Information
- Location: Newburgh, New York
- Ballpark: Delano-Hitch Stadium
- Founded: 1995
- Disbanded: 1996
- League championships: None
- Former name: Newburgh Night Hawks
- Former league: Northeast League (1995–96);
- Colors: Black, light blue, gray, white
- Ownership: Jeff Kunion
- General manager: Russ Ardolina
- Manager: Dan Shwam

= Newburgh Night Hawks =

The Newburgh Night Hawks were a minor league baseball team based in Newburgh, New York. The team played in the Northeast League, a professional independent baseball league, and as such none of its teams had an affiliation with Major League Baseball. The team existed from 1995 to 1996 and played its home games at Delano-Hitch Stadium in Newburgh.

== History ==
The Night Hawks were one of the six original Northeast League franchises in 1995. In that first season all six teams were located in the state of New York. The Night Hawks finished the first season in fourth place with a 28–41 record, 23 1/2 games out of first place. The Night Hawks were one of only three teams that would return for a second season. Although the team brought in about 1,000 fans per game, team owner Bill Cummings sold the team leaving $30,000 in debt.

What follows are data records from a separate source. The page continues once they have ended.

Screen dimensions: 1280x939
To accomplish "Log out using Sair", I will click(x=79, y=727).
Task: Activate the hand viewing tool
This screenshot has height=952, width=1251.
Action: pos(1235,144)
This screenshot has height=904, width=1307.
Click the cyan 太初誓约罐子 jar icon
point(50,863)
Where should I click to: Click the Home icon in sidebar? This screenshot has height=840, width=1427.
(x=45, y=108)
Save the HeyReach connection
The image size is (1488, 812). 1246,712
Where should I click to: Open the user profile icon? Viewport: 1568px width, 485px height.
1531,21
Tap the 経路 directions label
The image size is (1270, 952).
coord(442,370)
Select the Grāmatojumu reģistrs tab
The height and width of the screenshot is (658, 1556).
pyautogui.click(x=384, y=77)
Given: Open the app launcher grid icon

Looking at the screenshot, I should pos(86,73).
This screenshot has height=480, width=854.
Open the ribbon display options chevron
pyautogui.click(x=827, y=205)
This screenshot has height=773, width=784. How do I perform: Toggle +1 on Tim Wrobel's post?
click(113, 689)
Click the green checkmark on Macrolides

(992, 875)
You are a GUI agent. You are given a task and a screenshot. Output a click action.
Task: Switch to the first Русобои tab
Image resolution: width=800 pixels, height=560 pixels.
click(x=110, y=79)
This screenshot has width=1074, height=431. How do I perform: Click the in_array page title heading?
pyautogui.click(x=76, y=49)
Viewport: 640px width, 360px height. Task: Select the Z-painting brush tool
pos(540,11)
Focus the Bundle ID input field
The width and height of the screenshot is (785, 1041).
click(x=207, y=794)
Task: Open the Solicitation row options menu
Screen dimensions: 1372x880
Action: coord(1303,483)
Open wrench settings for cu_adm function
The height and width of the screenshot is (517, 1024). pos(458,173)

The Night Hawks had a fairly successful season in the following year, they won the first half of the league season and finished with a 55–25 record. They lost the league championship to the Albany-Colonie Diamond Dogs three games to one. The team would feature former big leaguers, Joel Bennett and Ken Dixon They averaged better than 1,000 fans per game. At the end of the 1996 season, new team owner Jeff Kunion, unhappy with the progress of plans to improve aging Delano-Hitch Stadium, decided to fold the team. The team was replaced by the Waterbury Spirit for the 1997 season.